Directions for this task:
Transcribe the following entries letter for letter, without the pictures.

Exercise data:

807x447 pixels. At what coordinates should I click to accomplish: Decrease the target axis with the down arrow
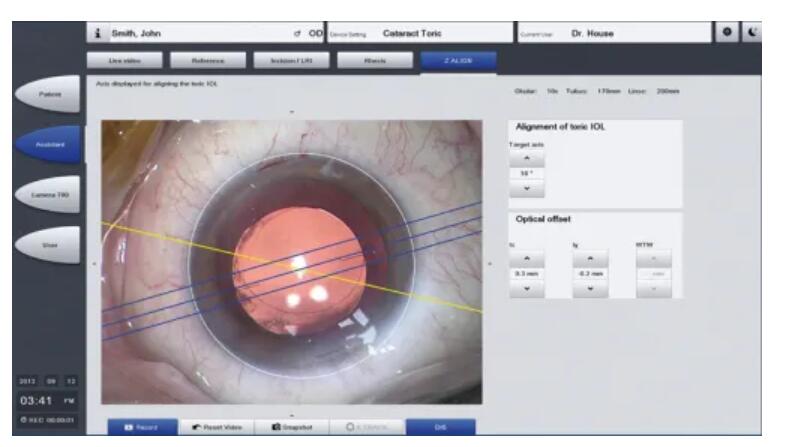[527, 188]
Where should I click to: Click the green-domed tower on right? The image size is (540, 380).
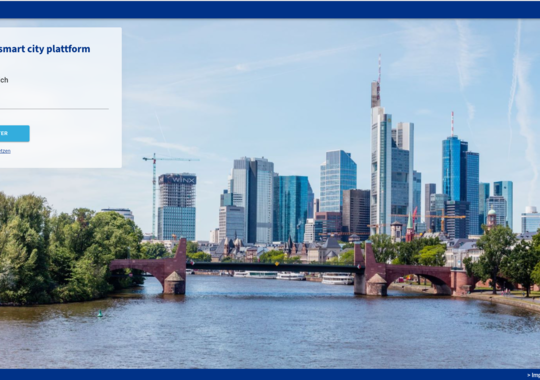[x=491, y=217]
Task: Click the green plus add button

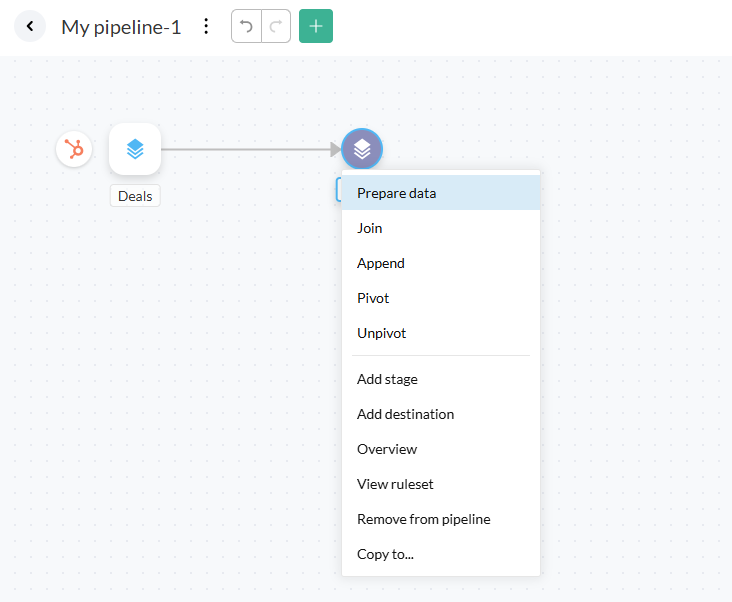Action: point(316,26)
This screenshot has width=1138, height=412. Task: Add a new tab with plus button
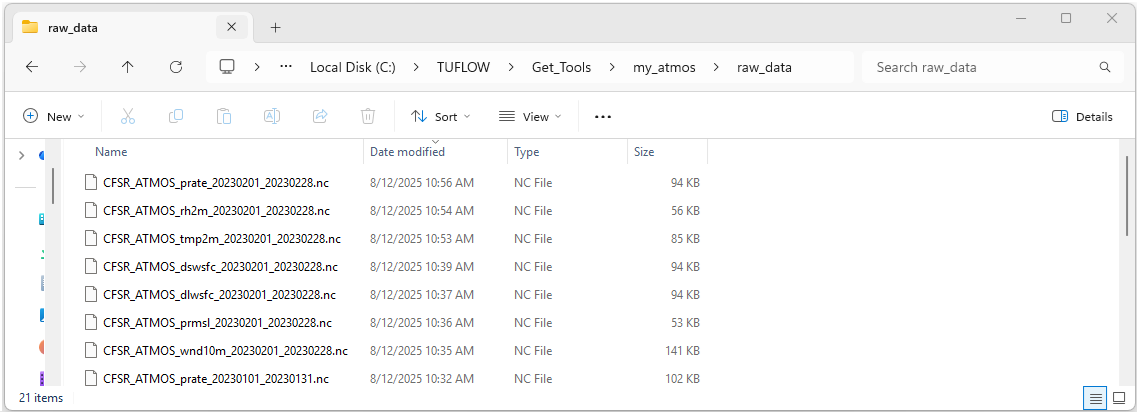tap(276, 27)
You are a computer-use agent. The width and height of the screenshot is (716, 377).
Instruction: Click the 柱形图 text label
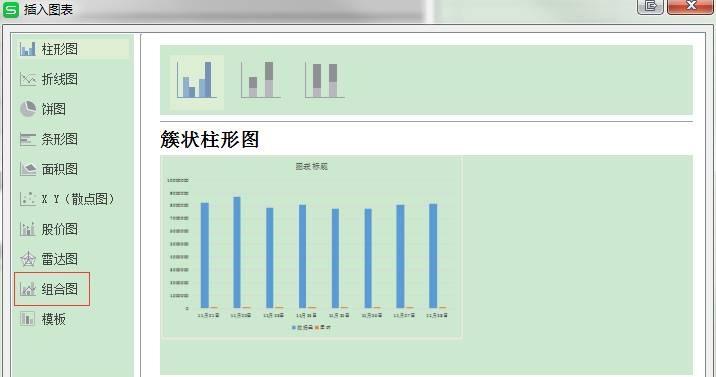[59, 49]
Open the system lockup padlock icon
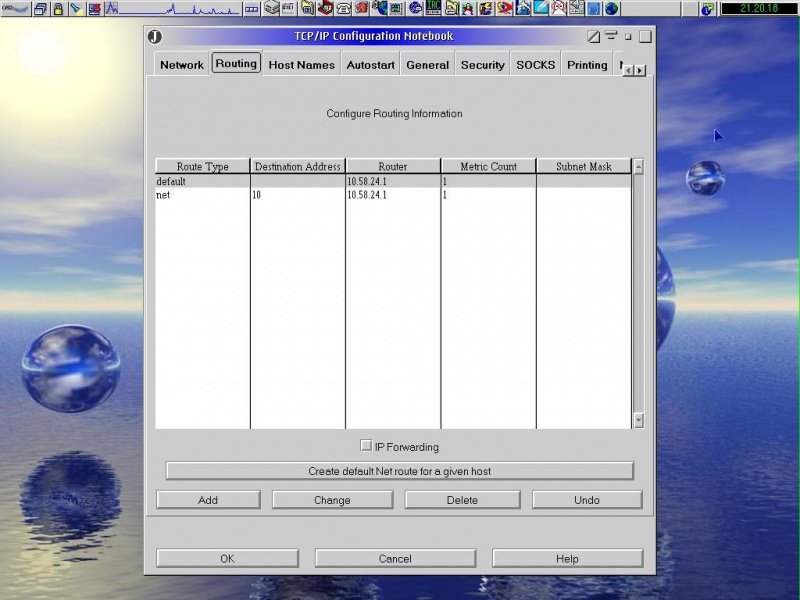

Expected answer:
807x447 pixels. At what coordinates should I click to accomplish: Decrease the target axis with the down arrow
[527, 188]
Where should I click to: Click the green-domed tower on right? The image size is (540, 380).
[x=491, y=217]
Task: Click the green plus add button

Action: point(316,26)
This screenshot has width=1138, height=412. Task: Add a new tab with plus button
tap(276, 27)
You are a computer-use agent. The width and height of the screenshot is (716, 377).
Instruction: Click the 柱形图 text label
[59, 49]
Open the system lockup padlock icon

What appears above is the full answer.